# Wrestling Cage design ideas



## Driftweed (Nov 7, 2012)

Just for fun. Feel free to challenge yourselves and if its possible I will have it built.:clap:

So here's what we got:

6 sided "ring" 16 feet outside diameter. Want to build an open top design where they have to climb a ladder in center of ring to escape. So it need to be partially open.

Black = ring
Red = cage
Blue = supports

Maybe have the ceiling come in 12 feet and leave a 4 foot opening. But as this invites people standing on top of it and being brave it could also collapse in on itself. Which we definitely don't want.

I looked at WWE's elimination chamber, the old fashioned steel rebar cages, and their "hell in a cell" design for inspiration.

I am coming up with a blank on how to assemble the top of this thing to support at any given time 2 300 lb men. Crossmember that connect all the way would be ideal but if I can get away without it so be it.

Like I said, this is just a fun idea. But...if it can be built it will.:clap:


----------



## Jeremiah2911 (Jan 2, 2014)

Driftweed said:


> Just for fun.
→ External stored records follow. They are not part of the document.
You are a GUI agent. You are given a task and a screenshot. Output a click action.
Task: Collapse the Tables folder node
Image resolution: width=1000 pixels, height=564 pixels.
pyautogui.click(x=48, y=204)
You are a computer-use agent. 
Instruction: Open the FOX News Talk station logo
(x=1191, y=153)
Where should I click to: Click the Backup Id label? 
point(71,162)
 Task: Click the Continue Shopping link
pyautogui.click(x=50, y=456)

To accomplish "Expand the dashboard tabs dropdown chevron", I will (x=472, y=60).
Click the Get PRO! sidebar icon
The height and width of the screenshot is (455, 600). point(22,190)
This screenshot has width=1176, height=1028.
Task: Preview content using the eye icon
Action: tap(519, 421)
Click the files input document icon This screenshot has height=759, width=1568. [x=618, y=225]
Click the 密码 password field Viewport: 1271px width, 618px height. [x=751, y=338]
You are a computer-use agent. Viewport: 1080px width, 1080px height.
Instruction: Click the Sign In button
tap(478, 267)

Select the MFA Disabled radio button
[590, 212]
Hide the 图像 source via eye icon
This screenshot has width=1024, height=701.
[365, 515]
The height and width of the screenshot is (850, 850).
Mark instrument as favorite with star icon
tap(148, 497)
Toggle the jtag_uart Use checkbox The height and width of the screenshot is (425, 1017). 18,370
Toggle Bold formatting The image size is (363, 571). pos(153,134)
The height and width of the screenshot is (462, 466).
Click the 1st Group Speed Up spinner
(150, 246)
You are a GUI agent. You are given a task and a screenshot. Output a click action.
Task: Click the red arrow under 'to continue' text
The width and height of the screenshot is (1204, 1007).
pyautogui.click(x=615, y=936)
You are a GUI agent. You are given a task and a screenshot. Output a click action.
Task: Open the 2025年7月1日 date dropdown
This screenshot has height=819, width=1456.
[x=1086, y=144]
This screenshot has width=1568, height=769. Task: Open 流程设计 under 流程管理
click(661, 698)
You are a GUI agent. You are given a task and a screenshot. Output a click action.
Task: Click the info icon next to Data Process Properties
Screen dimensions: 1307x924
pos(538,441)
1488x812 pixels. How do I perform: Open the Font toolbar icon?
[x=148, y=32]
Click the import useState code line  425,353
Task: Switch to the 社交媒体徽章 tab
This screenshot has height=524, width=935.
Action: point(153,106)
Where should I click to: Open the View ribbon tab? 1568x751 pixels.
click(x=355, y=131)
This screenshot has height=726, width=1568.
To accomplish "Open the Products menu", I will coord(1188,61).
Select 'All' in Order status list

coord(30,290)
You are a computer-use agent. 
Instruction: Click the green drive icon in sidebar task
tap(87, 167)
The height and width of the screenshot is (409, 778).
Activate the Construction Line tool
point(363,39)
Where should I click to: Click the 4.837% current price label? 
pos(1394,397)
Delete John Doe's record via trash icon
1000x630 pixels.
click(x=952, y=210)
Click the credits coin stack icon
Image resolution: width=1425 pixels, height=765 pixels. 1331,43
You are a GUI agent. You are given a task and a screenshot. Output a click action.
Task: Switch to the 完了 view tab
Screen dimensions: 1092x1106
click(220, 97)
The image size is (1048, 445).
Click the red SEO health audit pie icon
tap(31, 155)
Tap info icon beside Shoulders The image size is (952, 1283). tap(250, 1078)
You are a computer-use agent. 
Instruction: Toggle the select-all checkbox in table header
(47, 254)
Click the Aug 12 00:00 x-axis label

Feel free to challenge yourselves and if its possible I will have it built.:clap:
> 
> So here's what we got:
> 
> ...


I see you're putting the "Indie" in Indiana


----------



## Driftweed (Nov 7, 2012)

Oh yeah. It's good stress relief, haha. Everytime I come up with an idea, these guys take it to a whole new level. 

Last month we had a traditional cage match: 









Then they were talking about a hell in the cell style cage. Which got the gerbil wheel spinning, lol.


----------



## CarpenterSFO (Dec 12, 2012)

I see spine injuries, and despite the waivers, attorneys.


----------



## Driftweed (Nov 7, 2012)

CarpenterSFO said:


> I see spine injuries, and despite the waivers, attorneys.


This is a sport not for the feint of heart. Injuries galore. However, if look in the picture with the steel cage: guys have jumped off the balcony through tables, constantly doing much much more hazardous stunts than this prototype cage.

The benefit of having a "cage" is you enable the performers to do dangerous stunts more safer. Believe it or not, it's true. 

Back on topic, I was rethinking overall design: square up the 6 side ring and install a walkable platform similar to W.W.E's elimination chamber. A square structure might be more sound than the original 6 sided design.

With multiple crossmembers adding support, it may be more plausible as well.


----------



## asevereid (Jan 30, 2012)

I can't think of the name of the particular ring... But look for the one TNA used to use for the X Division title. 
It was 6 sided and had a truss running across the top, and it provided some excellent matches and crowd pleasing bumps.


----------



## asevereid (Jan 30, 2012)

Here, something like a hybrid between the "6 Sides of Steel", and the "Ultimate X"


----------



## Red Adobe (Jul 26, 2008)

I believe this was used in Mexico a couple times 

With 6 sides you get to use triangulation and that is stronger then squares. 
So maybe the traditional steal cage, truss around top then a dome like those you see on playgrounds for kids to climb , and some barbwire somewhere


----------